Yesterday, MSNBC host Rachel Maddow endlessly hyped the fact that veteran investigative reporter David Cay Johnston had obtained President Trump’s 2005 federal tax return. When it was revealed, the scoop didn’t justify the hype. Trump paid 38 million in taxes that year, 24% of his income—not the top rate, but not “nothing,” which was the rumor Democrats were selling during the campaign.
1. Whoever leaked the return broke the law, and doing so was unethical. No, it’s not illegal for the news media to take material stolen by others and sanctify it via their First Amendment protections. It should be though. When they do this, they aide and abet a crime, and Freedom of the Press wasn’t supposed to allow THAT. At very least, journalists should be required to reveal the names of the criminals who steal and release our proprietary documents. The publication of these makes such thefts worse, not better.
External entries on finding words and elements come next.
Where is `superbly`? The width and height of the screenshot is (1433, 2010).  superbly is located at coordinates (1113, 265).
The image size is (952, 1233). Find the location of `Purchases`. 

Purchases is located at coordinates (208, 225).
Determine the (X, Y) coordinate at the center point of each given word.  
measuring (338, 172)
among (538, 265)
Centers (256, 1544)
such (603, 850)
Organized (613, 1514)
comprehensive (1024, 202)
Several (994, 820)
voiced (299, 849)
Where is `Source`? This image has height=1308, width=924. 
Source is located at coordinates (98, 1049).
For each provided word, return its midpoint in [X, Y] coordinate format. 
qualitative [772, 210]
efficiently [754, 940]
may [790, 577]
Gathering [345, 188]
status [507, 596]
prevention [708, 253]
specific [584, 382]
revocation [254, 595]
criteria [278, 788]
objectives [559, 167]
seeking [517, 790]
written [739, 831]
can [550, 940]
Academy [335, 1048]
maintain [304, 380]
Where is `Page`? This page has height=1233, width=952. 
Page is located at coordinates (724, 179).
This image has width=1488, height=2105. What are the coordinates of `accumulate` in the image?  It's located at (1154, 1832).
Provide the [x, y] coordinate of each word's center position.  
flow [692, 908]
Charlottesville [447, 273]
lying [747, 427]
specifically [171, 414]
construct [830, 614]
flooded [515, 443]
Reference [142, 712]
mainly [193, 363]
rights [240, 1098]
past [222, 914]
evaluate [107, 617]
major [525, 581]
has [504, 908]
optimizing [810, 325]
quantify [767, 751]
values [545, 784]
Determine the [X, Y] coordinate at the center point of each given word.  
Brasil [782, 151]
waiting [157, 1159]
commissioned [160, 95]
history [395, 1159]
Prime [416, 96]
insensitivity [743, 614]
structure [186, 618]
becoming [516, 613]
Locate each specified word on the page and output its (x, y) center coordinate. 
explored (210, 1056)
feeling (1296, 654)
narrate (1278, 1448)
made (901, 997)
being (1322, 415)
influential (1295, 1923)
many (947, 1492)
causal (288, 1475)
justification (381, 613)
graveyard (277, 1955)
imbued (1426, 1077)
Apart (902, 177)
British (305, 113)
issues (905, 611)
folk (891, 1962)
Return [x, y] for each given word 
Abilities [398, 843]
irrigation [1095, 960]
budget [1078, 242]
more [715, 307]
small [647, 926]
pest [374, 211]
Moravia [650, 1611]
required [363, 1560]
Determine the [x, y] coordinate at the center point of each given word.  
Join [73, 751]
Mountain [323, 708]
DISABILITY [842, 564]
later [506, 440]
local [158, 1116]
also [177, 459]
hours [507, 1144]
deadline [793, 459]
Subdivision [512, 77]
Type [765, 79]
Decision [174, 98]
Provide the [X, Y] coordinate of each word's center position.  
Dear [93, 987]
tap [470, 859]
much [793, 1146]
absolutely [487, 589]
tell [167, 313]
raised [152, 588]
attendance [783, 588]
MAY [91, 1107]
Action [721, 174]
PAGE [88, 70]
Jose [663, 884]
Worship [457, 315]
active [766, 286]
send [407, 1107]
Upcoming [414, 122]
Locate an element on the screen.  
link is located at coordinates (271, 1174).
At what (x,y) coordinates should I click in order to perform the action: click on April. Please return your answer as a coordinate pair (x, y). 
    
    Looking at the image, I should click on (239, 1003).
2. I don’t see why the President’s tax returns from 12 years ago has any genuine relevance to anything now. The returns were relevant to the decision of whether or not people wanted to vote for him. Now, the tax documents have no purpose, except for the insatiable Trump-bashers to have something new to bash him with. Anything will do.
3. David Cay Johnston was dishing about his “scoop” with GMA’s George Stephanopoulos, and decided to start a new rumor. He speculated that Trump leaked the return himself. No evidence, not a drop, and yet that’s what this veteran reporter felt was justifiable to say on national TV. Gee, can we call THAT fake news?
4. Then, as he did with Maddow, the reporter went on about all the conflicts of interest that Trump’s financial dealings have created. Again, this is re-litigating the election. At this point, there is no practical way to eliminate Trump’s conflicts and the appearance of impropriety that they create, and he’s not going to bother trying. Johnston, and others, including me, never made a clear case to the public why the President’s unprecedented financial entanglements should have been disqualifying; nor did Hillary, in part because her own financial entanglements were disqualifying. Well, the train left the station, y’all. You had your chance, and botched it. Johnston, like so many of the other bitter-enders who want to turn back time, ultimately get back to, “But…but…but…we never should have elected this guy! Surely there is something we can do to undo it!”